Diagram 200 shows an example depicting the simultaneous calculation of a portion of v1 and v2 where v1=Xp^d1 mod p and v2=Xq^d2 mod q. Flow diagram 200 illustrates how multiplication operations may be interleaved. More specifically, flow diagram 200 represents two Barrett's reduction operations for computing A1*G1 mod p and A2*G2 mod q simultaneously. In this example, A1*G1 correspond to Xp and A2*G2 correspond to Xq. These operations (e.g., A1*G1) may be sent to a multiplier via an output FIFO 204. The multiplier performs the operations and the results (e.g., R1, T1, S1, etc.) may return from the multiplier as inputs to input FIFO 202. The dependency chains for v1 and v2 are shown on the left and right, respectively, of FIG. 2. A number of latency bars 206 are shown, each bar correlating to a number of cycles (e.g., 8). In some embodiments, the instruction interleaving shown in FIG. 2 may be used to complete the inner most loops of the two simultaneous problems in approximately 104 cycles (i.e., 13 bars*8 cycles).
In operation, first private key number d1 may be scanned from left-to-right via windowing circuitry (discussed below) until the first non-zero most significant bit (msb) of d1 is obtained (second private key number d2 may be scanned using a similar technique). The main loop of the operations may calculate A1=A1^2 mod p. The operations may continue to scan the next bit of d1 from left-to-right, if that bit is a one, then A1=A1*G1 mod p. The loop may repeat until the least significant bit (lsb) of first private key number d1 is reached.

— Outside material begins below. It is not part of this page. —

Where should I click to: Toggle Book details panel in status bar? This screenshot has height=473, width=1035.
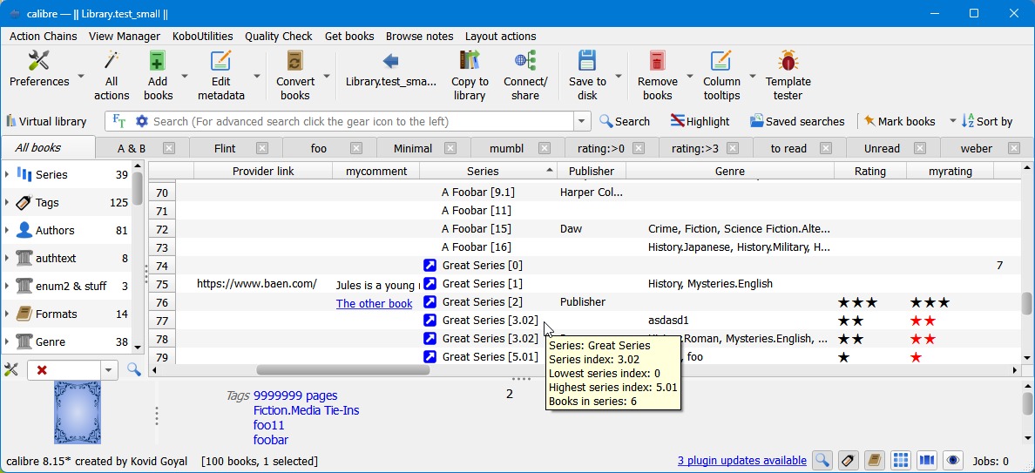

As mentioned above, each Barrett's multiplication reduction may require a series of multiplication operations (e.g., R1, T1, S1 and R2, T2, S2), as shown in FIG. 2. R1 and R2 may indicate the results of the operations of A1*G1 and A2*G2. Similarly, T1 and T2 may indicate the results of R1H*μ1 and R2H*μ2. S1 and S2 may indicate the results of T1*p and T2*q, respectively. R1H may correspond to the high part of R1, which may reflect a 512-bit right-shifted version of R1. Here, the lowest 512-bits of R may be discarded (e.g., by changing the pointers of the MMP hardware). R2H may be obtained using a similar approach.
Specifically the main loop of the operations for computing v1 and v2 simultaneously may be expressed in pseudo-code as shown in Table 2 below:
|
TABLE 2 |
|
|
|
A1 = A2 = 1. |
|
For(I = modulus-size −1 through 0){ |
|
// perform the squares |
|
G1 = A1, G2 = A2; |
|
MOD_MULT(A1, G1, p, A2, G2, q); |
|
If (bit I of d1 = 1) G1 = Xp; else G1 = 1 |
|
If (bit I of d2 = 1) G2 = Xq; else G2 = 1 |
|
MOD_MULT(A1, G1, p, A2, G2, q) |
|
} |
|
Return v1 = A1, v2 = A2. |
|
|
The function call to MOD_MULT may be the inner-most call that performs the simultaneous multiplication and reduction operations shown in FIG. 2 via two Barrett's reductions. In this example, the main loop does not show fixed windowing for simplicity. However, for performance reasons, groups of bits of d1 and d2 may be scanned using fixed sized exponent windows.
Referring now to FIG. 3 an exemplary embodiment of a modular math processor (MMP) 300 is shown. MMP 300 may be configured to perform operations on large operands (e.g., 512 to 8000 bits) to accomplish large operand multiplication, addition, exponentiation and/or modular reduction techniques, such as Barrett's and Montgomery reduction. In some embodiments, MMP 300 may be configured to perform the operations shown and described in FIGS. 1 and 2.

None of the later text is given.